* [Documento de origem]:
----------

A GAIVOTA de Anton Tchékhov
Esta peça foi apresentada no palco do Teatro Helena Sá e Costa em 28, 29 e 30 de novembro, 1 e 2 de dezembro de 2018
Quarta-feira, 1 de julho, 21h30
Para assistir: www.esmae.ipp.pt/revisitar-palco-thsc
Encenação: José Eduardo Silva
Assistência de encenação: Rosário Costa
Sobre o processo
Ao trabalhar sobre os temas que Tchékhov veio introduzir na A Gaivota com este interessante grupo de futuros profissionais das artes do espectáculo, não pudémos deixar de tomar em consideração a realidade partilhada do que é ser artista de teatro na actualidade. Aquilo em que o Teatro se tem vindo a tornar, aquilo que é no momento presente e as projecções aquilo que desejaríamos que viesse a ser no futuro.
Neste processo, intencionámos assim, não apenas apelar às capacidades técnicas de cada participante para a execução das tarefas que este clássico de Tchékhov propõe, mas também criar o espaço necessário para o acolhimento das propostas criativas de cada um/a. Por outras palavras, procuramos, no espaço de tempo reservado a esta produção, encarar o objecto estético performativo como o resultado de um processo criativo partilhado, deixando-o em aberto durante o máximo tempo possível, mas de forma a ser passível de ser apresentado ao público a qualquer momento.
Desta abordagem de A Gaivota resultaram, até agora, pelo menos duas materializações que, em relação ao texto original de Tchékhov, nos parecem ser particularmente relevantes por apresentarem desafios consideráveis, tanto para os actores e actrizes como para a restante equipa criativa.
A primeira delas é que todas as personagens serão representadas por um actor ou uma actriz do sexo oposto ao da proposta original, ou seja, os nomes foram mantidos assim como as circunstâncias, os estatutos e os subtextos das personagens, mas o seu género é agora outro.
A segunda é que foi introduzida a perspectiva de uma personagem que, sendo pouco mais do que um figurante, quase não tem voz na peça de Tchékhov. Trata-se da personagem Yakov. Uma personagem esquecida e deserdada da possibilidade de exprimir a sua opinião ou de intervir nos acontecimentos onde decorre a sua vida. Apelidámos carinhosamente esta personagem de “o nosso elemento Brechtiano”. O que terá ela a dizer em 2018, sobre a sua condição desempoderada e sobre a realidade que a rodeia? No cruzamento da história do teatro com a evolução da cultura humana, como não concordar com António Damásio (2017) quando demonstra o absurdo de todas as comparações entre a complexidade e sofisticação de um ser humano e a linearidade mecanicista de uma máquina (por mais evoluído que seja o seu grau de “processamento”)? Como não levar a sério os estudos do economista contemporâneo Thomas Piketty e de vários outros seus colegas (e.g., Paul Krugman, Joseph Stiglitz)? Não será a economia que deve servir os seres humanos ao invés se serem estes a servir a economia?
No momento em que escrevo este texto há muito mais perguntas do que respostas e ainda tudo está em processo de criação, escrita, experimentação e revisão. É um processo inquietante como inevitavelmente o são os processos de criação artística.

----------

* [Dados fornecidos]:

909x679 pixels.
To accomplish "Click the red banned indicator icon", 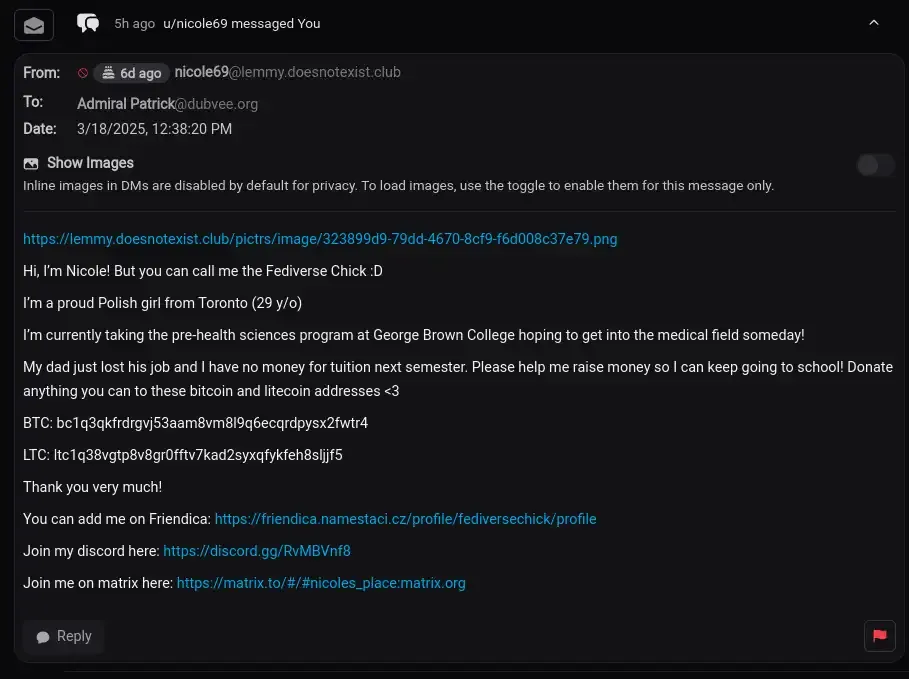I will 83,73.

----------

* [Tarefas propostas]:
**A)** No texto sobre A Gaivota, reescreva o trecho de "No momento em" até "de criação artística.", trocando "inquietante" por "estimulante".
**B)** Segundo o texto sobre A Gaivota, de que personagem foi introduzida a perspectiva nesta encenação?

* [Exercício resolvido]:
**A)**
No momento em que escrevo este texto há muito mais perguntas do que respostas e ainda tudo está em processo de criação, escrita, experimentação e revisão. É um processo estimulante como inevitavelmente o são os processos de criação artística.

**B)** Yakov.